## Task details
The lines below that include "agent" are to be found and copied.

## Provided material
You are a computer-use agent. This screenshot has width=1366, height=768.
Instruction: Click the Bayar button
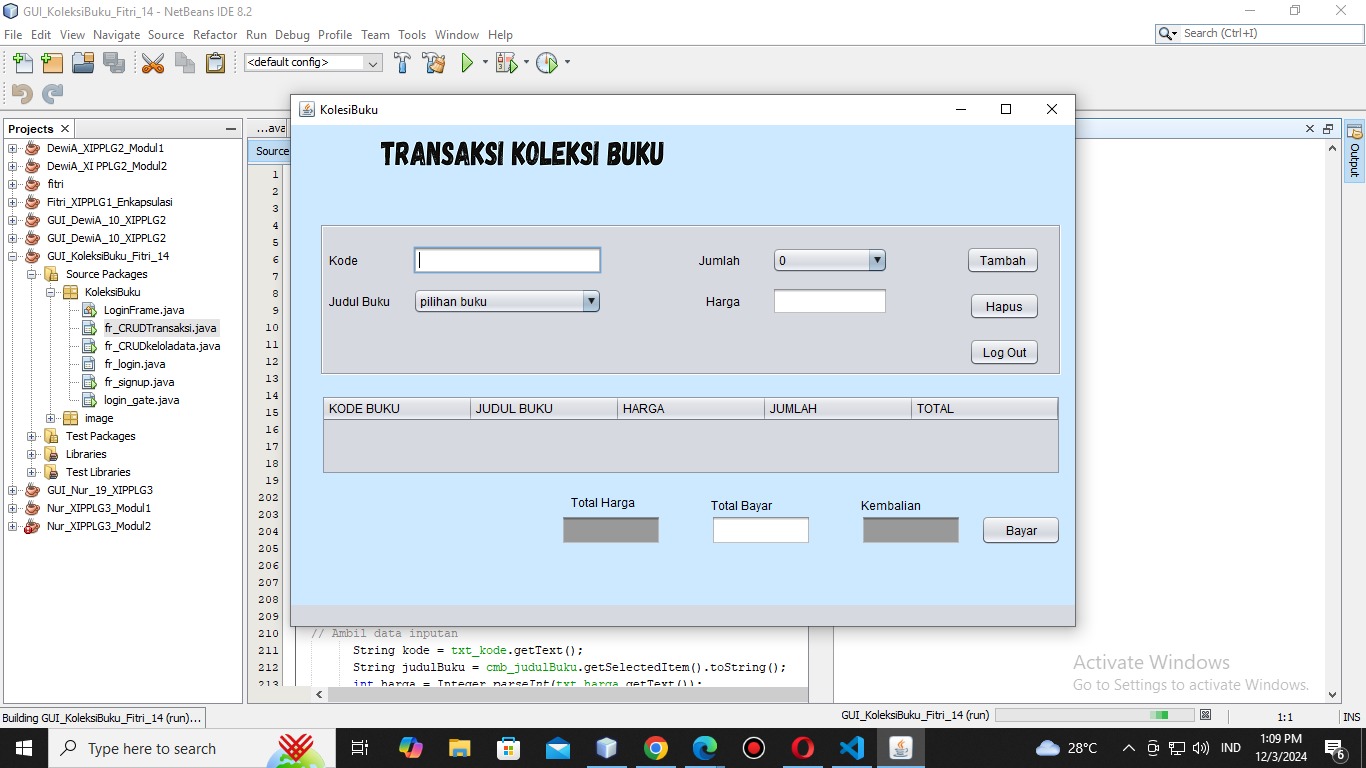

---

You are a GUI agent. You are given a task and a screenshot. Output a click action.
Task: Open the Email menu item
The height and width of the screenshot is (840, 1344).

## Response to this exercise
You are a computer-use agent. This screenshot has width=1366, height=768.
You are a GUI agent. You are given a task and a screenshot. Output a click action.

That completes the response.